Presently, it is impossible for an automated approach to obtain voxel-perfect segmentations of LNs due to technical challenges in the CT acquisition process. The timing and uptake of contrast material can fluctuate, resulting in adjacent regions (e.g., azygos vein) to be similar intensity as the LNs that straddle the mediastinum as seen in Figs. 3(a) and 3(b), which can obscure their shape and size. Despite complete annotations of LNs, it is possible that certain nodes can be missed by a model as shown in Fig. 3(c). Additionally, the manual annotations done by trained radiologists for LNs in CT may not always be complete. For example, in Fig. 3(b), a lymph node was not annotated in the ground truth, but the nnUNet model correctly segmented this missed lymph node. Incomplete ground truth could also reduce the segmentation Dice scores as the correctly detected LN would be incorrectly considered as a false positive instead of a true positive.

Furthermore, the true metastatic nature of a node can only be determined through an invasive biopsy procedure for diagnosis. But, this may not be clinically feasible due to small sizes or anatomic locations. Thus, reliance on CT, PET/CT, or ultrasound imaging markers are few of the non-invasive ways to assess malignancy [12]. Utilizing PET/CT can provide complementary information on metastatic nodes based on their metabolic activity; higher SUV values (regardless of the nodal size) are suspicious for metastatic disease. However, PET/CT is not the initial diagnostic test and is generally performed after CTs first identify a malignancy and areas of metastatic disease; to that end, the initial CT exam must be exhaustively used to derive biomarkers.

One of the main limitations of our work is the inability to disambiguate collocated LNs in the CT volumes due to the diversity of LN shapes and appearances. As pointed out by Bouget et al. [12], this task is often difficult even for an experienced radiologist, and it is expected that the task would be equally, if not more, challenging for an automated method as well.
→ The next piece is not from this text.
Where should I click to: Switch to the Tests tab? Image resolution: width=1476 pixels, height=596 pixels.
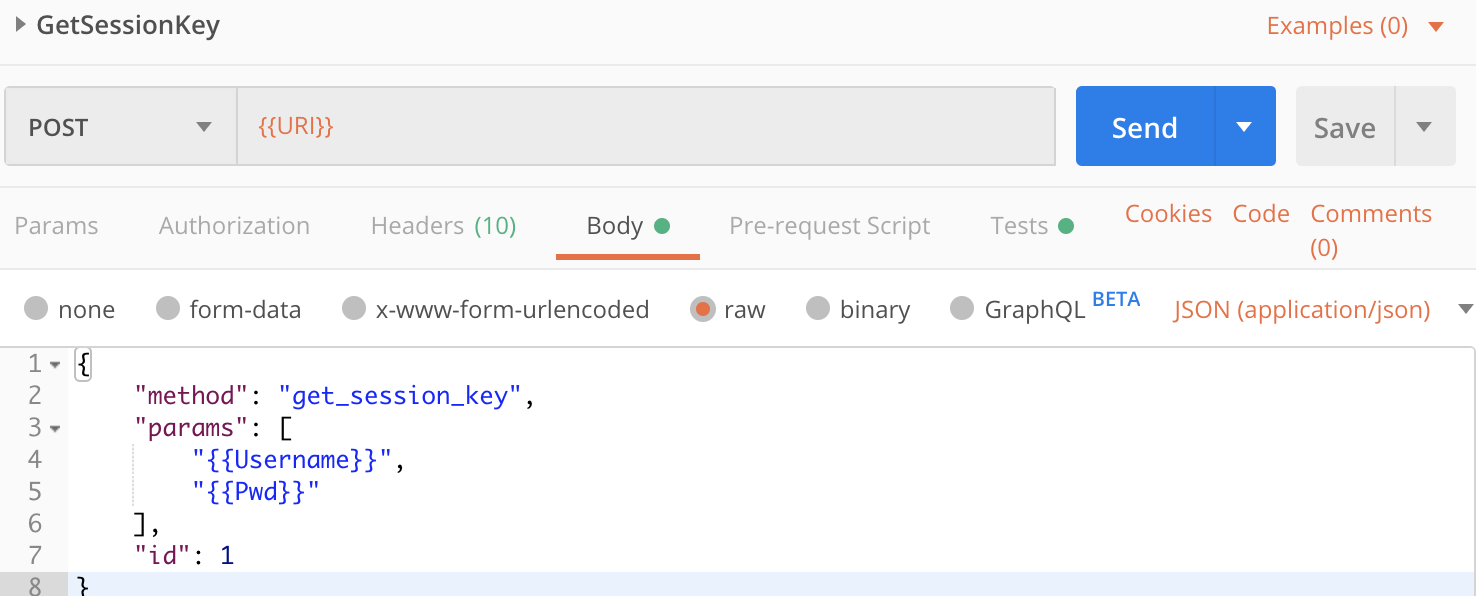[1030, 226]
Additionally, we do not tackle the problem of station mapping in this work. Furthermore, the test dataset that we used in this work is relatively small with only 15 patients. Due to clear imbalances in the station-level distributions [12], an extensive data collection and annotation process would be required to address both these issues. This would also enable any statistical differences to be extracted across the different nnUNet model configurations.
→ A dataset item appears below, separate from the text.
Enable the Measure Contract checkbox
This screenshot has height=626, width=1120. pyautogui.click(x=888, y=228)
As localization of lymph nodes and measurement of suspicious nodes are routine tasks that clinicians perform on a day-to-day basis, our end-to-end anatomical prior-guided approach to segmenting lymph nodes would potentially alleviate the cumbersome nature of the measurement task. Since the models were trained with data that was presumably acquired with a variety of imaging scanners and exam protocols, it is fair to note that our 3D cascade model was sensitive to identifying LNs with SAD \(\ge \) 8 mm while maintaining a high detection precision. It holds promise as a tool to report automated measurements, differentiate metastatic from non-metastatic nodes, and flag any concerning LNs that were missed by the reading radiologist.
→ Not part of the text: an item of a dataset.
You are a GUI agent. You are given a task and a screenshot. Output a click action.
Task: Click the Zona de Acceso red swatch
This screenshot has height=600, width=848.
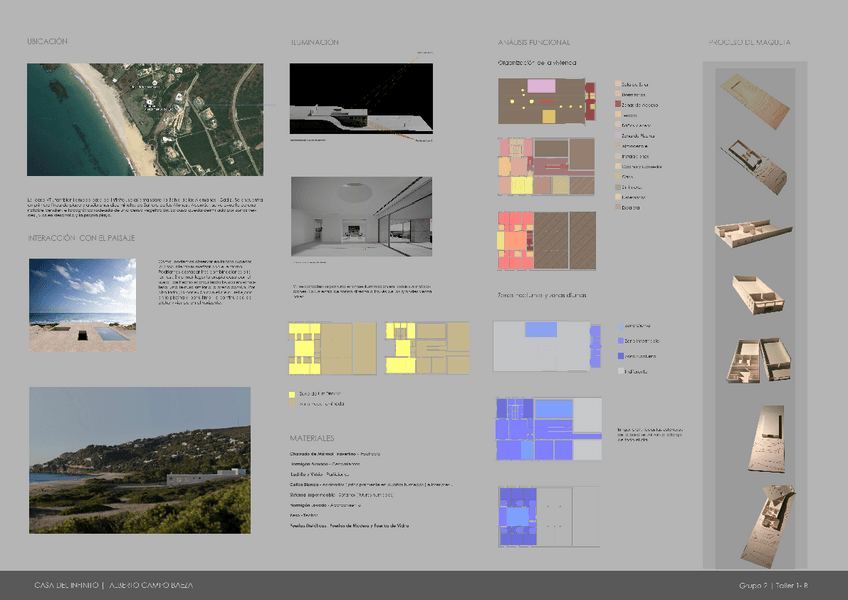tap(616, 104)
In summary, the segmentation of mediastinal lymph nodes in CT was explored in our work through the use of anatomical priors. In addition to the LN labels for 89 volumes from the public NIH CT Lymph Node dataset, 28 different structures were also used to train different configurations of off-the-shelf 3D nnUNet models in an end-to-end manner. As post-processing steps were unnecessary, the 3D cascade model was able to achieve the highest segmentation Dice score of 67.9 ± 23.4 and lowest Hausdorff distance errors of 22.8 ± 20.2 for clinically significant LNs with SAD \(\ge \) 8 mm. Our results show an improvement of 10% over the current state-of-the-art method that was evaluated on the same test dataset. Mining additional LNs in unannotated CT exams would enable the segmentation performance to be improved over time. Our approach has the potential for improved patient outcomes through the identification of enlarged nodes in initial staging CT exams, while also determining the best options for next steps, whether that be diagnostic biopsy or therapeutic treatment.